**Goal of the exercise**
Using "click" as the search string, find the matching lines below and copy them.

**Records supplied**

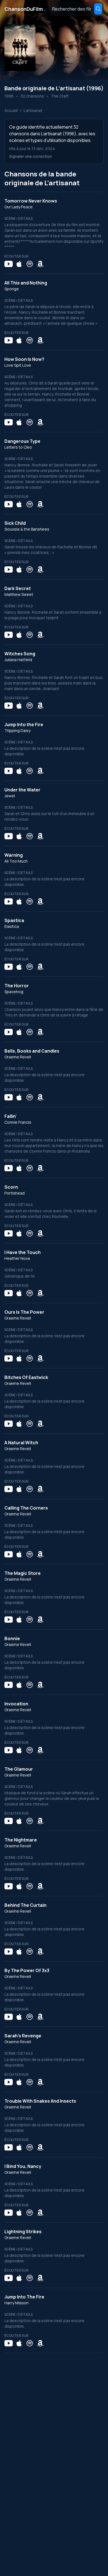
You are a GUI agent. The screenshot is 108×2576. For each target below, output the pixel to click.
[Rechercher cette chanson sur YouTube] (8, 264)
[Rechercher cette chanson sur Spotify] (29, 264)
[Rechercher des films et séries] (98, 8)
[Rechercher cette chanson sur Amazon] (40, 264)
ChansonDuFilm (25, 9)
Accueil (11, 110)
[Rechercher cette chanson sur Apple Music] (19, 264)
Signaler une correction (30, 156)
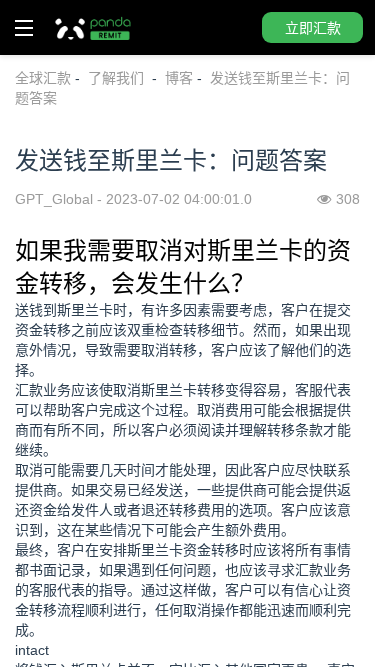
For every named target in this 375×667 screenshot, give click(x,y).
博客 (179, 78)
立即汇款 (313, 28)
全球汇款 (43, 78)
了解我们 (118, 78)
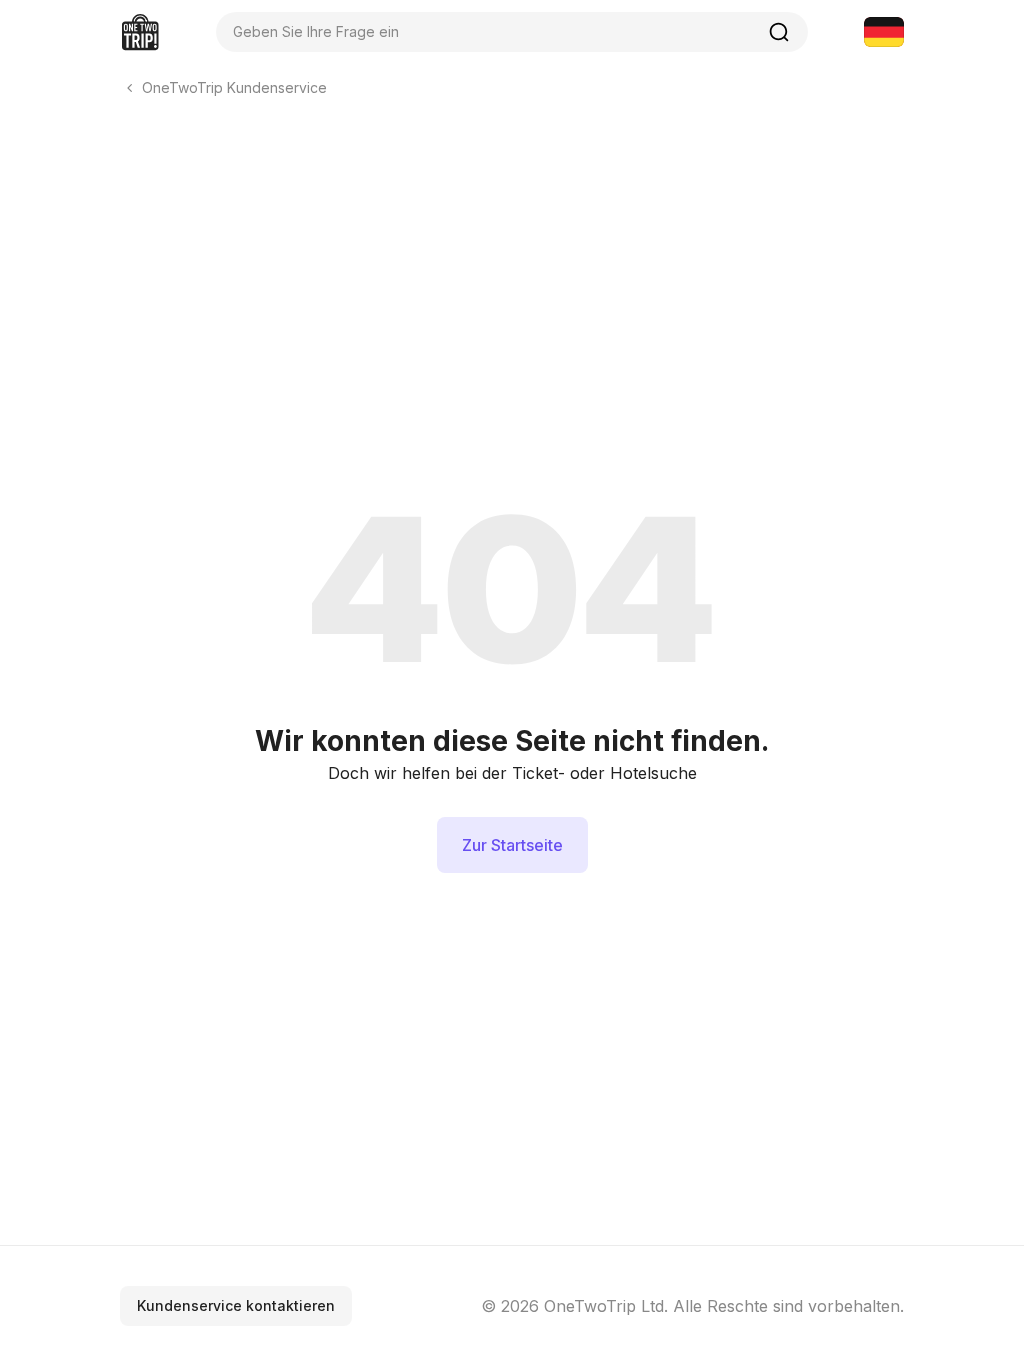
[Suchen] (779, 32)
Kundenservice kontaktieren (236, 1305)
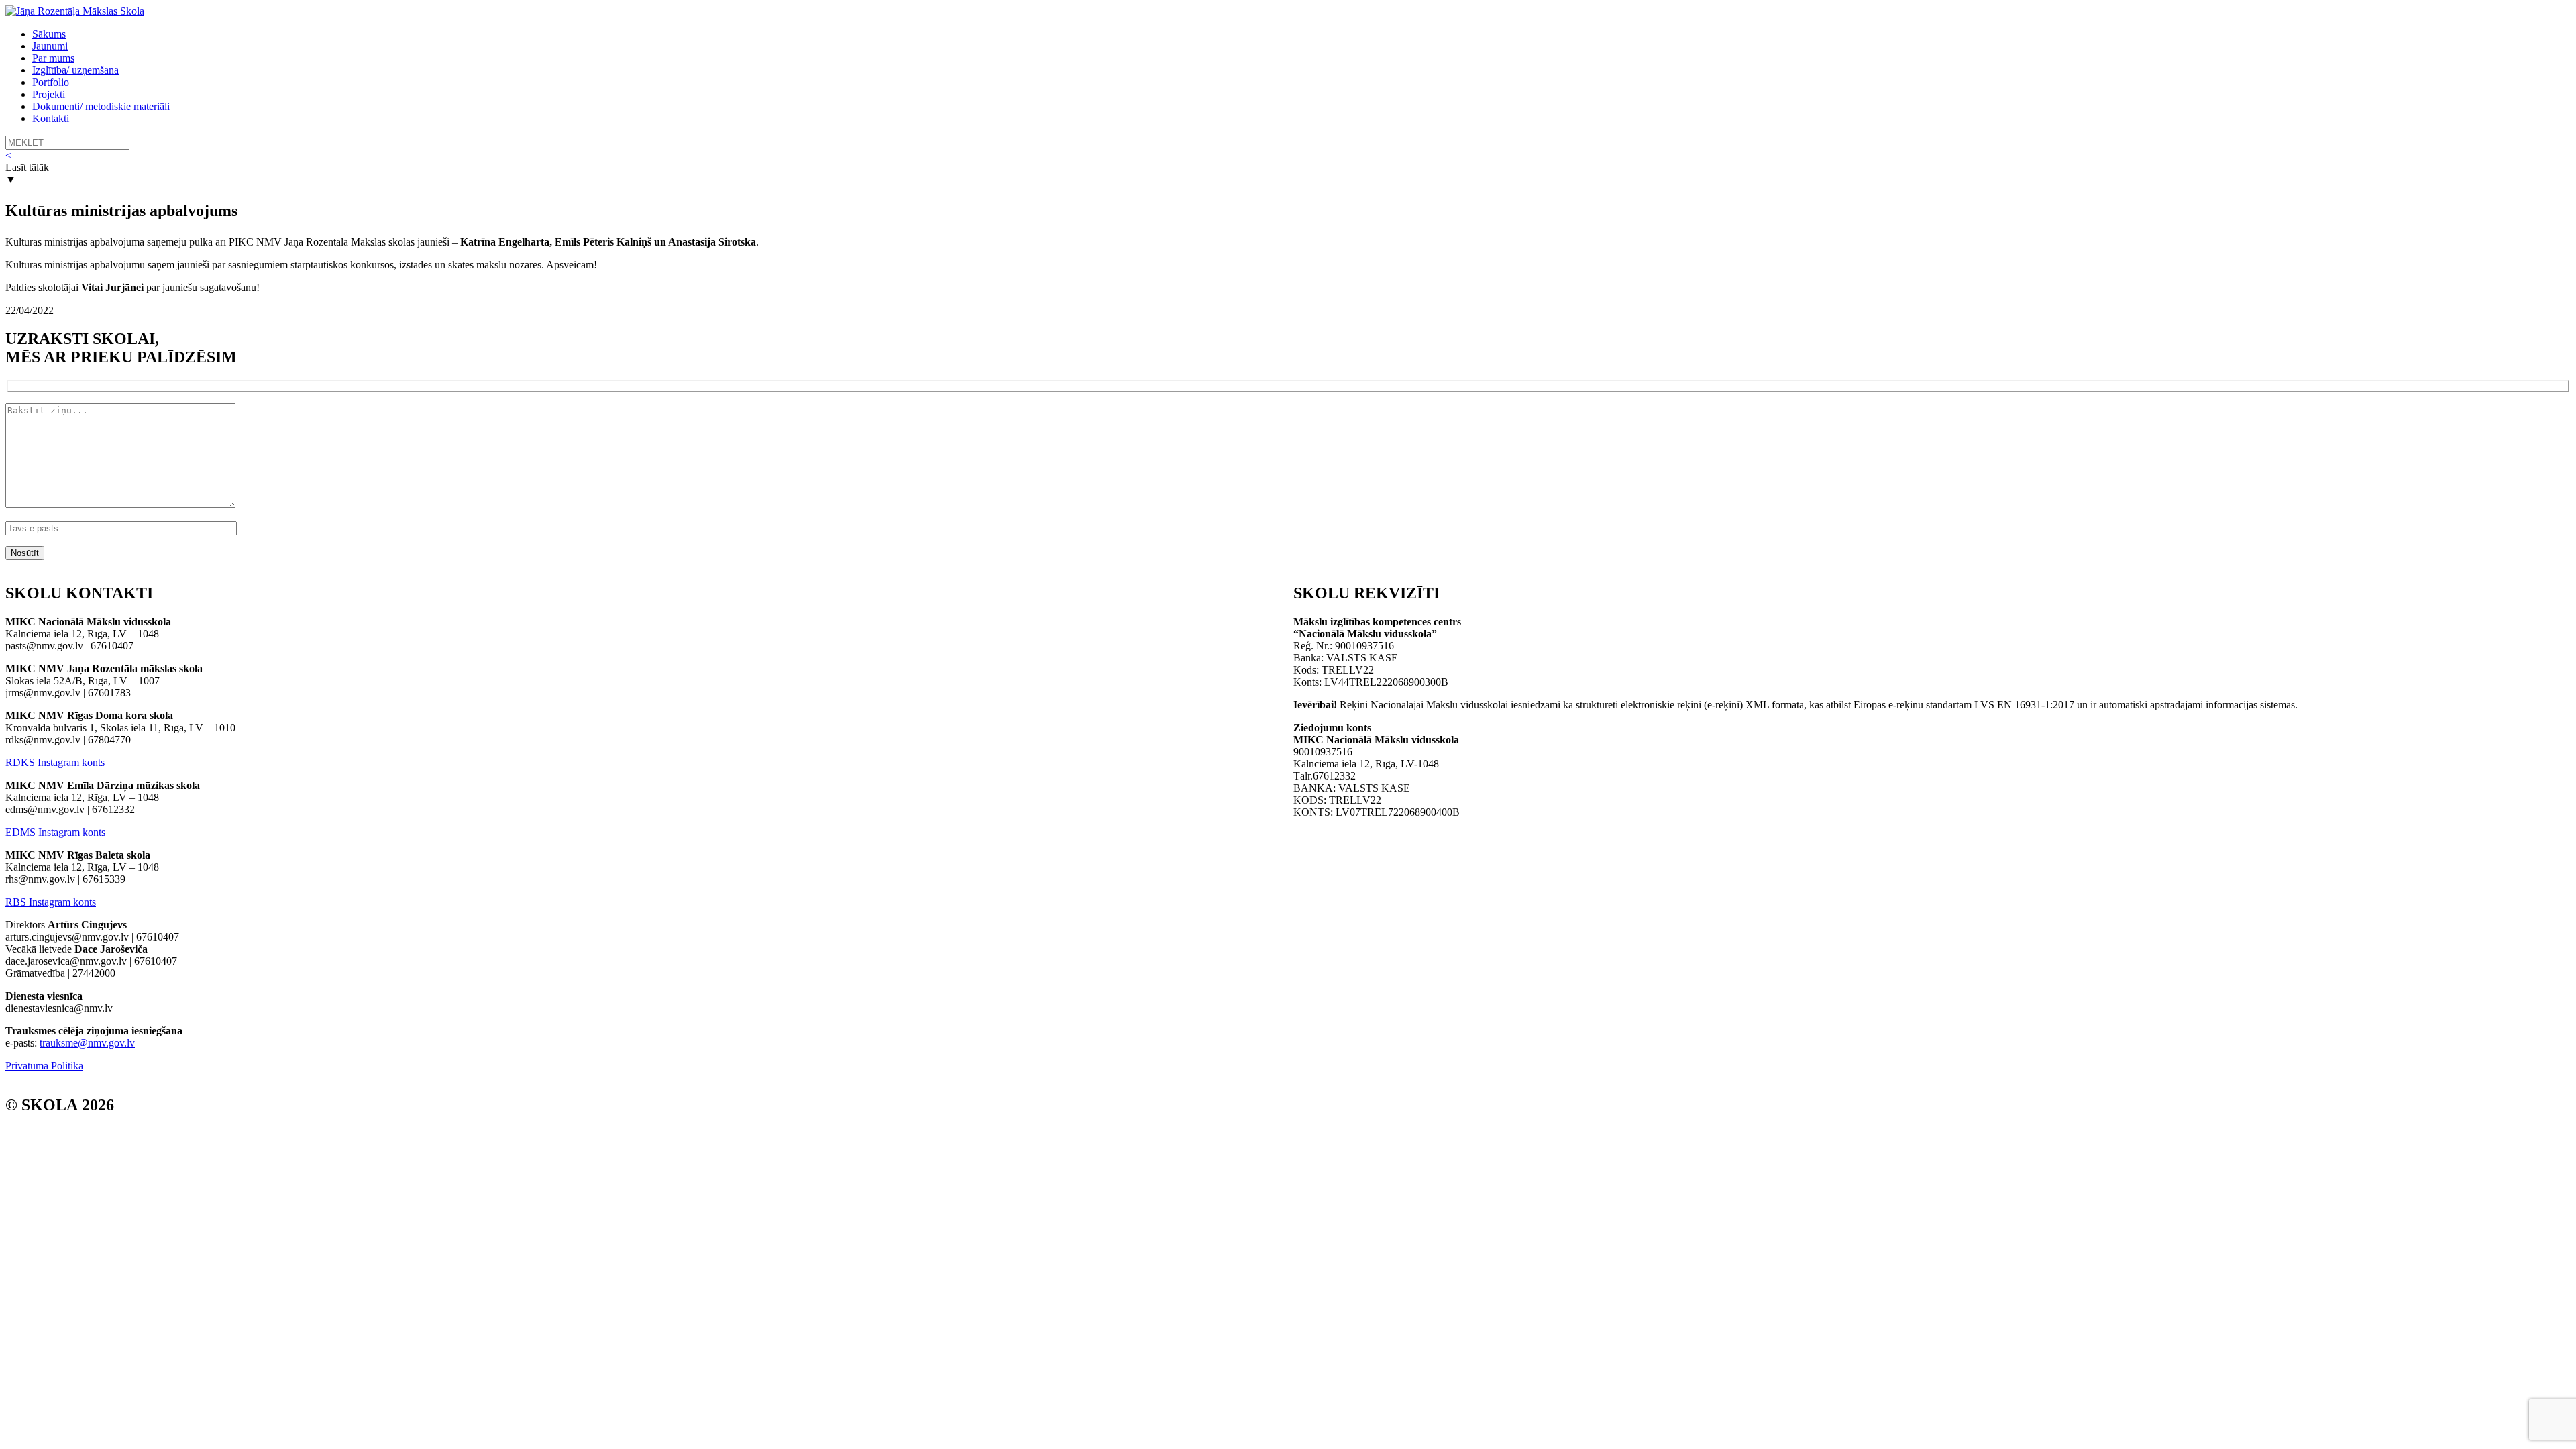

**Exercise solution**
You are a GUI agent. The screenshot is 108×2576. For each target below, output the pixel to click.
For every named target in this 375×667 screenshot, give click(x,y).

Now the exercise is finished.